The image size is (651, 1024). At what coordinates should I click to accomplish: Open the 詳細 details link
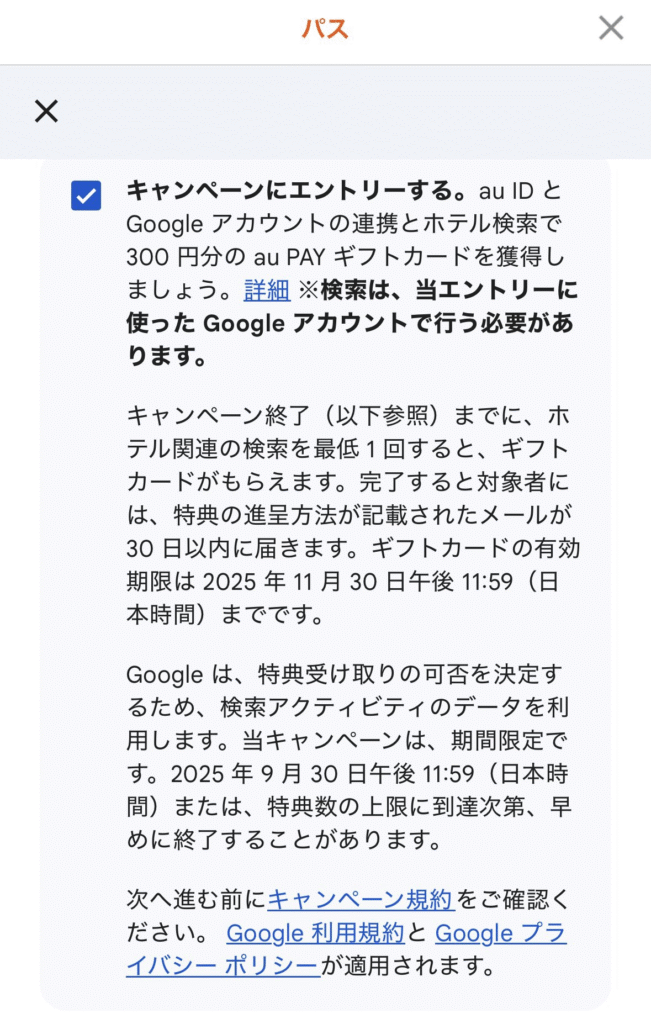click(266, 290)
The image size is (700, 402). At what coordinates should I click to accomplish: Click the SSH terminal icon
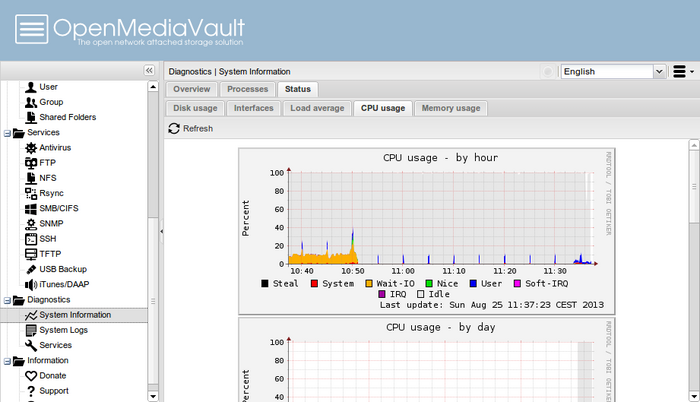tap(31, 238)
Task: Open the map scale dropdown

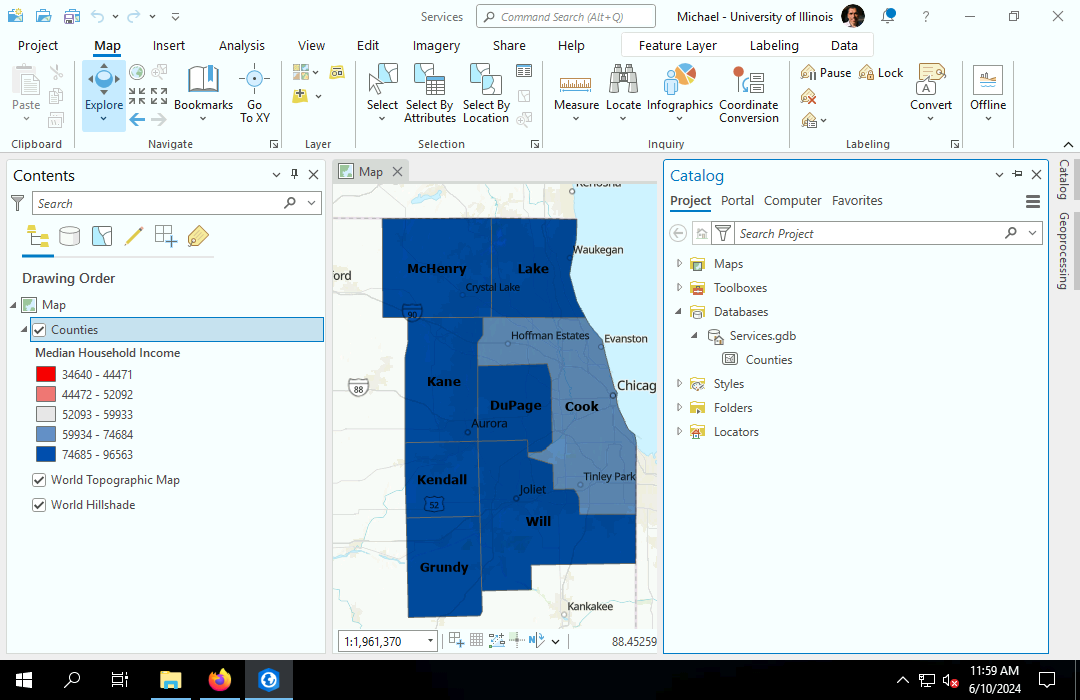Action: 431,641
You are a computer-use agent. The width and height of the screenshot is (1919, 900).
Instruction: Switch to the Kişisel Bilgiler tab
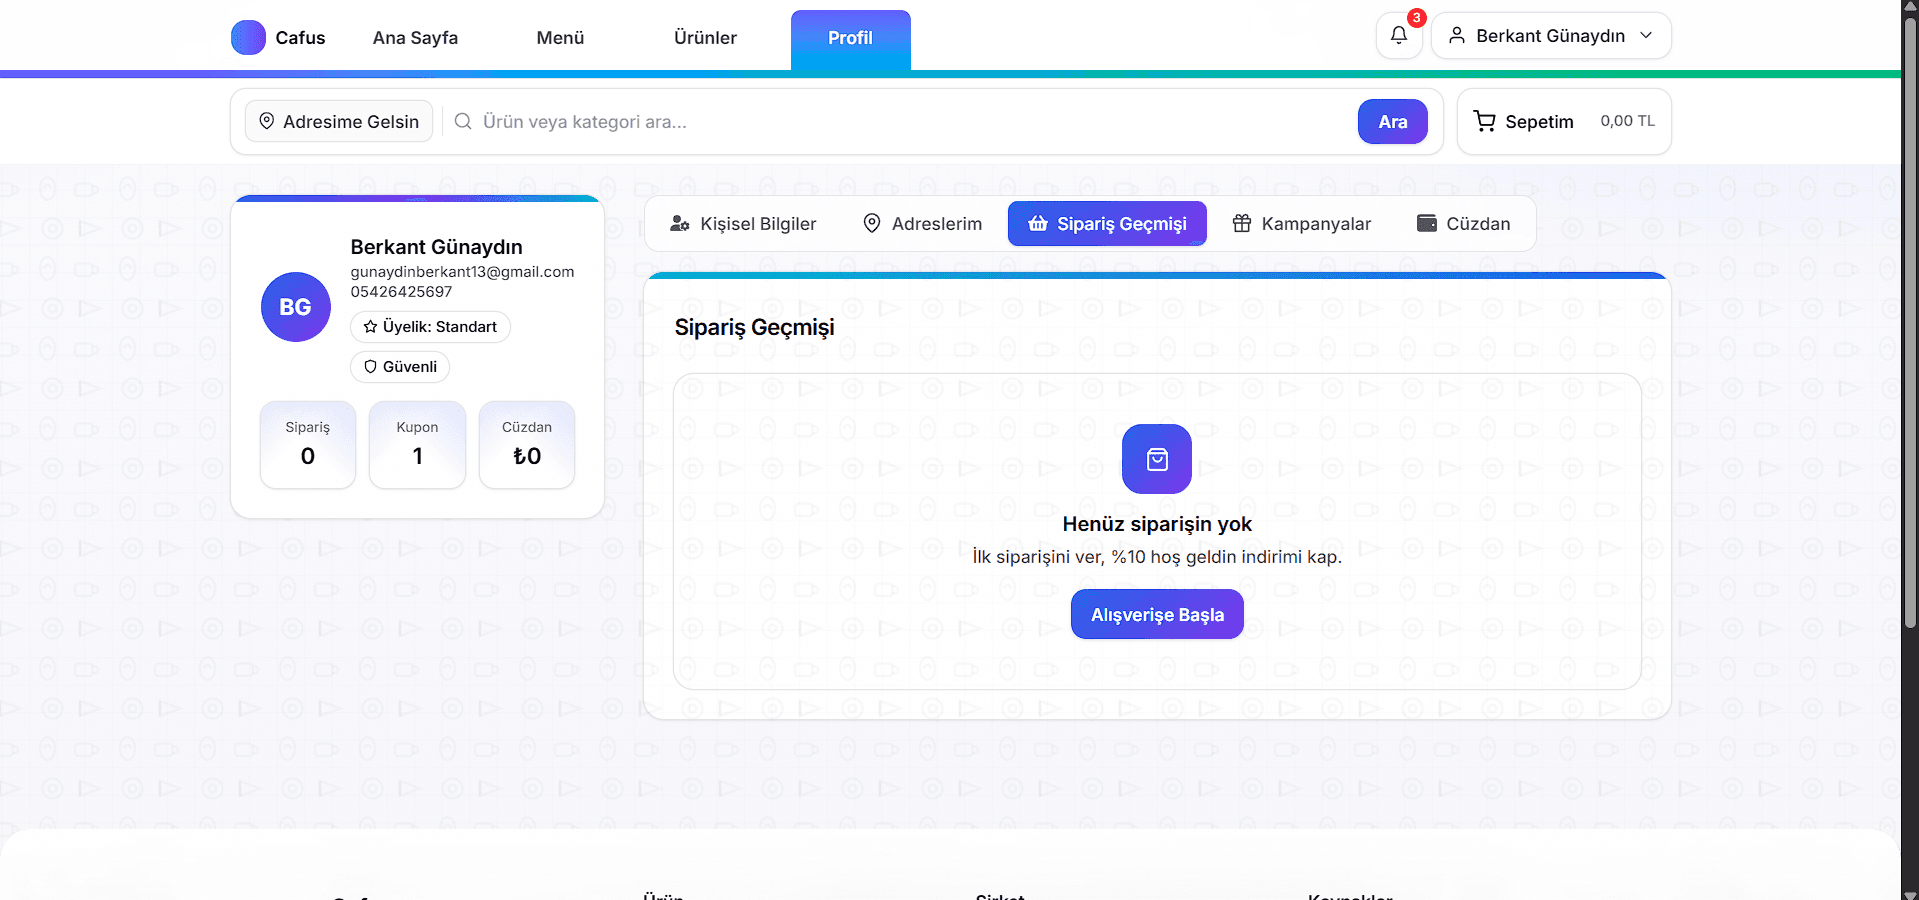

────────────────────────────────────────

■ DESCRIPTION OF THE TASK: Give back an exact reproduction of the entries, with all pictures excluded.

■ WRITTEN ANSWER:
The image size is (651, 1024). At what coordinates should I click to accomplish: Open the 詳細 details link
click(266, 290)
The image size is (700, 402). At what coordinates should I click to accomplish: Click the SSH terminal icon
tap(31, 238)
Task: Open the map scale dropdown

Action: 431,641
You are a computer-use agent. The width and height of the screenshot is (1919, 900).
Instruction: Switch to the Kişisel Bilgiler tab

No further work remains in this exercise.